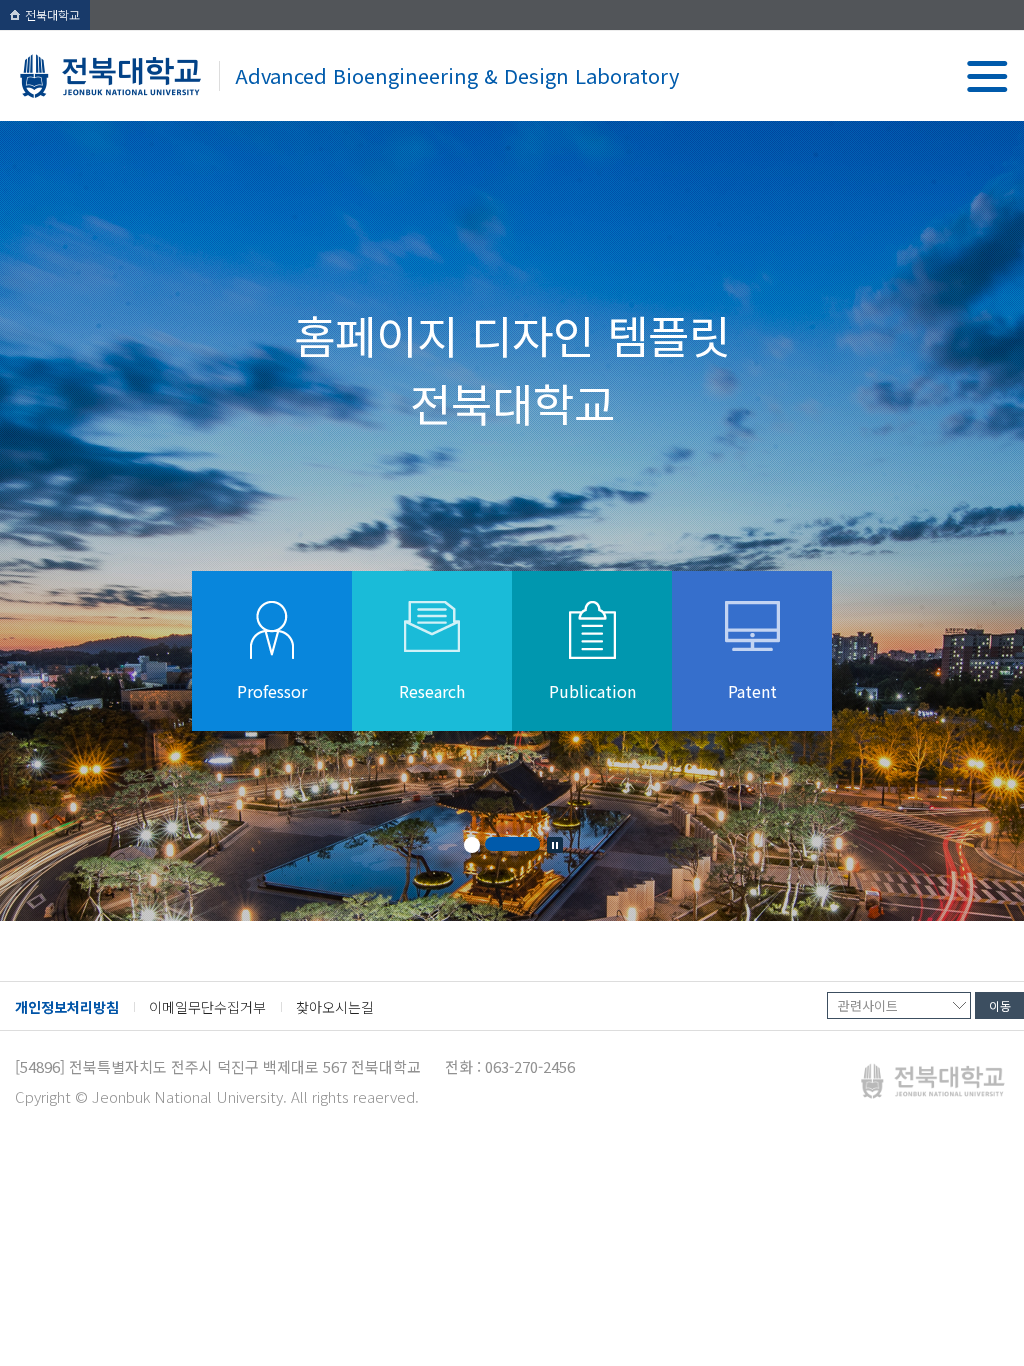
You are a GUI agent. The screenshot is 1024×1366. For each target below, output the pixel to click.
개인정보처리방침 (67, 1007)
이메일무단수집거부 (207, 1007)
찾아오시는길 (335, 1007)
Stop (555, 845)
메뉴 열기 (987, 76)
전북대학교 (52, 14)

□ □ □

Would you output each entry exactly and leave the pictures behind?

You are a GUI agent. The screenshot is 1024×1366. For each target below, output the pixel to click.
개인정보처리방침 (67, 1007)
이메일무단수집거부 (207, 1007)
찾아오시는길 (335, 1007)
Stop (555, 845)
메뉴 열기 (987, 76)
전북대학교 (52, 14)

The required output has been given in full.